According to San Diego State University’s admissions website, next spring they will not be accepting applications for any undergraduate students. For those of you who were planning on going there in the spring, you better start looking at other schools, and do it quickly.
Unfortunately, this new policy affects me as well. I went off to a four year university and did well, and when I decided to transfer from Arizona State to San Diego State as an undergraduate
student, I fell into the trap set by our flawed collegiate transfer system.
I understand that this university is a very popular campus, and situations similar to this are bound to happen. However, with that said, I also do not think that applications should be cut off completely. Students like me who are so close to graduating should be given the opportunity to apply.
The only issue here is not with SDSU, it is with our entire transfer system. Like many other students, when I tried to transfer from one state university to another I lost many classes that had to be retaken here at City College.
This was something that really got under my skin. I took the same standardized test that the students at SDSU took to get in and was accepted into a four-year university elsewhere, so shouldn’t I be able to transfer from one state university to another?
The whole point of the Scholastic Aptitude Test (SAT) or the American College Test (ACT) is to have a test that is similar all over the country to test the knowledge of students. I took the same exact test at Jon Doe from Alabama, and got the same education at ASU as he did at SDSU, yet when I went to transfer I still was unable to.

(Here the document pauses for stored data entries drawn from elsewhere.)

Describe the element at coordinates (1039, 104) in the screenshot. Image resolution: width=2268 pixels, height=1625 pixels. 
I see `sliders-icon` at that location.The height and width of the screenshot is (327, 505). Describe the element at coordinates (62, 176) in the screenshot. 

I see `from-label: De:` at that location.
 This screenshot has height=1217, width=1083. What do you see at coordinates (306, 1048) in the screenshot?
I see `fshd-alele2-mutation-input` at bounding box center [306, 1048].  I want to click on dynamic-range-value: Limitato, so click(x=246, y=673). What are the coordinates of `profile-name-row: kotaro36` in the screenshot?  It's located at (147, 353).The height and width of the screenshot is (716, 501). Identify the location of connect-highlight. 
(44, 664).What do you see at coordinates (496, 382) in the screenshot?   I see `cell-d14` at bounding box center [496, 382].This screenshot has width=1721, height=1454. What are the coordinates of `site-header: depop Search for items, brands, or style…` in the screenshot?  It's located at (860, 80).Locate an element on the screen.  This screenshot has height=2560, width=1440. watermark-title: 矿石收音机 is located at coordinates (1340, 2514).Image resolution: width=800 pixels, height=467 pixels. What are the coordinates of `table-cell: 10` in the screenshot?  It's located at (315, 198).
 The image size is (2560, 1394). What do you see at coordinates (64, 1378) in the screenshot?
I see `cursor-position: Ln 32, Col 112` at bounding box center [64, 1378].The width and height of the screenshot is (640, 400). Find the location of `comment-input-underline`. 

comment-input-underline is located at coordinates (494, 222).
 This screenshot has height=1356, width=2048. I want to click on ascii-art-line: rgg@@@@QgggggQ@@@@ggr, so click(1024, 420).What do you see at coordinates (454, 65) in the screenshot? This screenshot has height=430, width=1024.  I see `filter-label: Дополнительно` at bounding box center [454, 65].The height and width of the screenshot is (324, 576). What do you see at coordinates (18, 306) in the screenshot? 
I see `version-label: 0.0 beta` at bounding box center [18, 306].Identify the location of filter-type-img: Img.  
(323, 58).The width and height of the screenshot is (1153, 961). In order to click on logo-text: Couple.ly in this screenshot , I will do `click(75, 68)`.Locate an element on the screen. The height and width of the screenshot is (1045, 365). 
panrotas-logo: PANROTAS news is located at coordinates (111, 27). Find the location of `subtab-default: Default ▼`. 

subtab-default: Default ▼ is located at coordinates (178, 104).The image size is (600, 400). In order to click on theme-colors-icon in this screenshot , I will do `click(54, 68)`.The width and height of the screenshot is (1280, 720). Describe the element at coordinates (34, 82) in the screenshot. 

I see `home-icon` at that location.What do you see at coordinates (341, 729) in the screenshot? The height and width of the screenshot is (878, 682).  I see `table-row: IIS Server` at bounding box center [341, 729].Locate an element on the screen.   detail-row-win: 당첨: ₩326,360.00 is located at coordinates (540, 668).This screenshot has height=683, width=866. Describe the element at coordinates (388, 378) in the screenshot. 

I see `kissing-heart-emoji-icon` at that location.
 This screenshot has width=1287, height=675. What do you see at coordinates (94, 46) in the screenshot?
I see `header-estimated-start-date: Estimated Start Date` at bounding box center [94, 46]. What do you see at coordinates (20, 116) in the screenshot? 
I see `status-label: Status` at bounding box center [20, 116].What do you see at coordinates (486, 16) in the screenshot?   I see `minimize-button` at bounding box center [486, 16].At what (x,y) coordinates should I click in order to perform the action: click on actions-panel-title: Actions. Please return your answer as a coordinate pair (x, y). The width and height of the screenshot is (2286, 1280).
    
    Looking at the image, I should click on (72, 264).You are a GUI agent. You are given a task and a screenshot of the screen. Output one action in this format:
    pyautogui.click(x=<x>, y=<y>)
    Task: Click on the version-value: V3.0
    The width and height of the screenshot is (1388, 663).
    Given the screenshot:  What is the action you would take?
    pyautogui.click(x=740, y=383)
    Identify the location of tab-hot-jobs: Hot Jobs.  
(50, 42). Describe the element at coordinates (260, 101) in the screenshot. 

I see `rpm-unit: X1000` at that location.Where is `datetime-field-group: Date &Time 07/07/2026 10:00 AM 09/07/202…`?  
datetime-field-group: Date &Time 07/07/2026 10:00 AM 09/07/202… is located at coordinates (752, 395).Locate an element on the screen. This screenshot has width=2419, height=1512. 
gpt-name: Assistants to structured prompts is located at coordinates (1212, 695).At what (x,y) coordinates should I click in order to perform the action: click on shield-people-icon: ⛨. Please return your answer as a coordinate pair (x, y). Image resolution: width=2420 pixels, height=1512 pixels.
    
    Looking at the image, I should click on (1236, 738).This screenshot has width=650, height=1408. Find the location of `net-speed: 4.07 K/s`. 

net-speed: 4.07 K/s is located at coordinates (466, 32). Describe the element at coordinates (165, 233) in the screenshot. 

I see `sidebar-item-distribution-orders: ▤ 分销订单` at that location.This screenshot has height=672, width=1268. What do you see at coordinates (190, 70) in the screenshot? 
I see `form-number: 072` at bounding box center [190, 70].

I feel that this is very unfair. The universities should take into account who is applying and where they are in terms of graduation status before they decide to cut off applications in the middle of a school year.
We are constantly told to plan for the future and prepare ourselves, but I feel that the universities make it difficult to do that.
Many students like me who are done with all of our classes by spring will be sitting around twiddling our thumbs because we have taken all classes necessary for our major to get into SDSU, yet are not able to apply because they will not be accepting students for their spring semester.
I propose that SDSU and all state schools take a better look at who is in their schools and who is trying to get in. They should analyze student’s progress more efficiently and if a student is slacking, they have them take a semester off and go to a junior college, leaving a space open for a student, like me, who is stuck here with no classes to take.
With transfer students, they should also take into consideration that they did the same work as any other state university student to get to where they are.
State schools should have standardized curriculum so that students have more flexibility in transferring from one state school to another.